Co-working behemoth WeWork is a really strange animal.  Just like Uber, it's backed by Softbank, so operating losses never seem to faze them.  It's already the biggest tenant in Manhattan, and it's moved into co-living and other co-activities that generate no profits whatsoever -- I guess even the company doesn't believe its own core business could be viable.  It blindly focuses on the high-end segment, seemingly disregarding local market nuances.

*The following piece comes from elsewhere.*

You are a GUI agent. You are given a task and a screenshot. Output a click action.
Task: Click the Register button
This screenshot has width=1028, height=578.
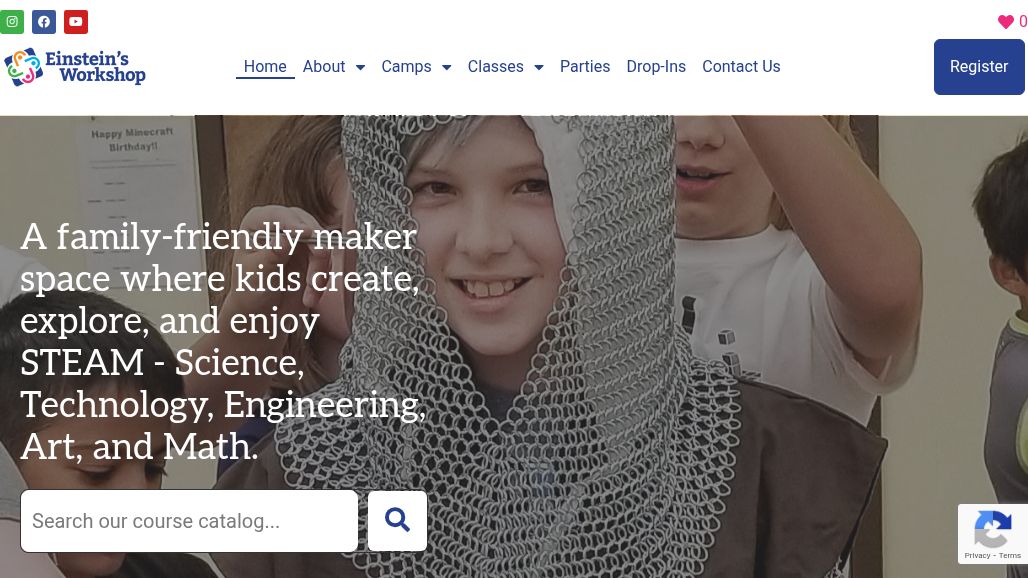(979, 66)
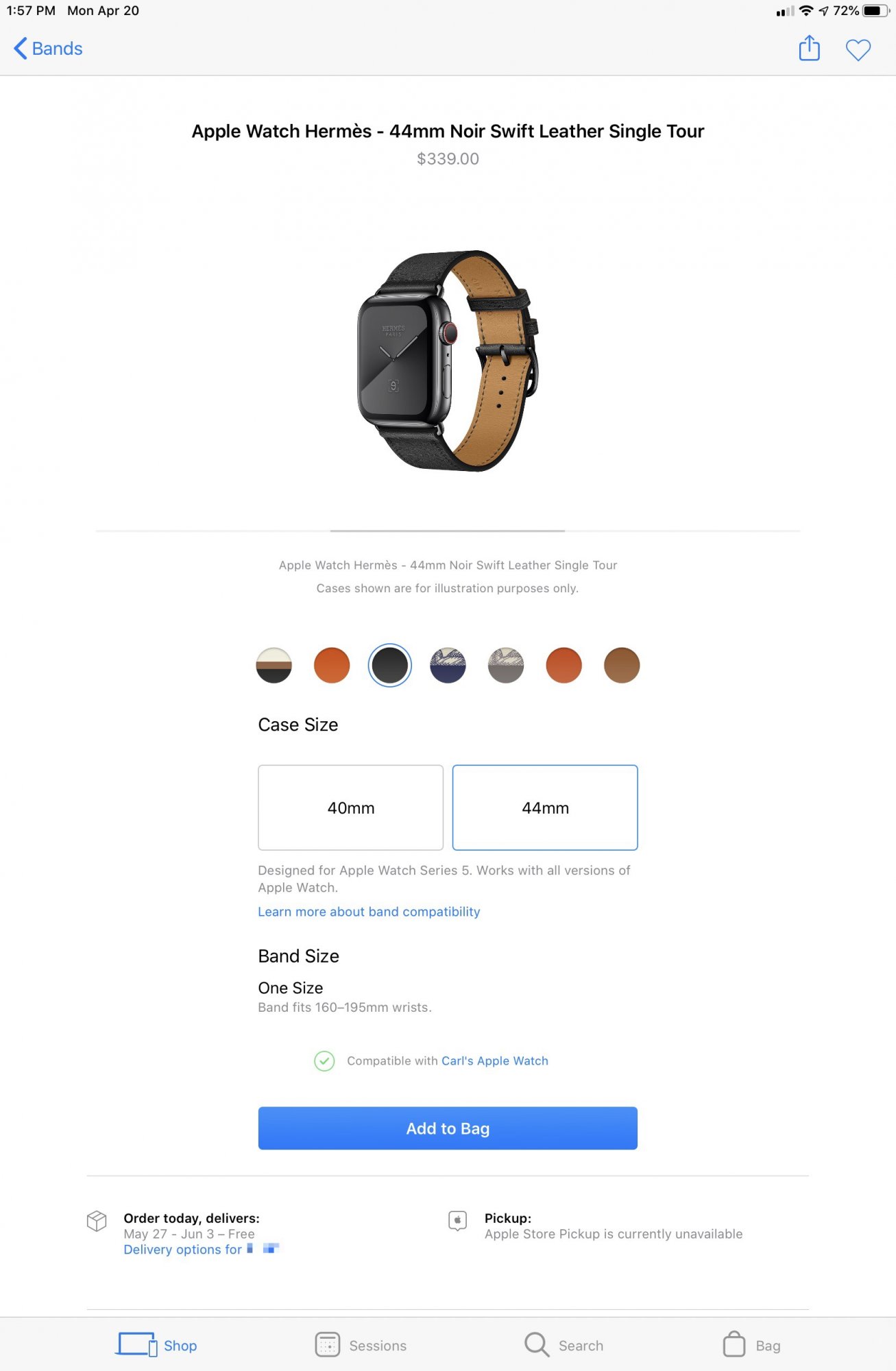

Now founder Adam Neumann wants to set up a real estate investment fund (named "ARK", after Noah, naturally) to buy up office properties to lease to WeWork.  Unsurprisingly everybody's screaming bloody murder conflict of interest.

Articles about WeWork are eerily reminiscent of how people described the past decade's housing crisis.  Just like the mid-2000s, "property values always rise... ", but now it's "... thanks to WeWork's presence".  Sure its sites are hip and wildly popular with clients, but that itself doesn't necessarily make the business model sustainable.  [I too can pitch an idea: why don't we sell $100 bills for $10?]  Ellen Huet from Bloomberg notes:

'...even by the standards of its cash-incinerating startup cousins, the company’s business model—taking out long-term leases and renting out short-term parcels—doesn’t deserve the favorable treatment of a tech company and looks glaringly vulnerable to an economic downturn as the global bull market in equities stuttersteps toward Year 12. “They don’t make money even with the economy roaring,” says Scott Crowe, the chief investment officer at CenterSquare Investment Management, which focuses on real estate. “If the economy softens, [it's all over].”'

4. Netflix faces impending doom

The video streaming/cord-cutting pioneer has less than 180 days to answer to a new competitor.  Disney is launching its video streaming platform, Disney+, and it will undercut Netflix's subscription pricing *and* pull all of its content out of Netflix.  We are talking all of Marvel, Pixar Animations, Star Wars, ESPN, NatGeo, Modern Family, The Simpsons, and all the classic characters like Mickey Mouse and Donald Duck.

Content is king, and Disney is still the king of content, for better or worse.


5. Tight driver market can bring autonomous trucks sooner

There's actual interesting development within autonomous vehicles, and it has nothing to do with Uber.  The US Postal Service, working with startup TuSimple, is testing self-driving trucks to deliver mail across Arizona, New Mexico and Texas.  USPS expects the technology to improve delivery times and costs, noting severe driver shortages and regulatory constraints among interstate freight haulers.

Amazon faces a similar issue, but is proposing a totally different solution: offering its own employees $10,000 to quit and become its delivery drivers.  

If anything, this suggests that maybe the coming robot apocalypse is just a tad overhyped.  In the future, *we* will be the robots.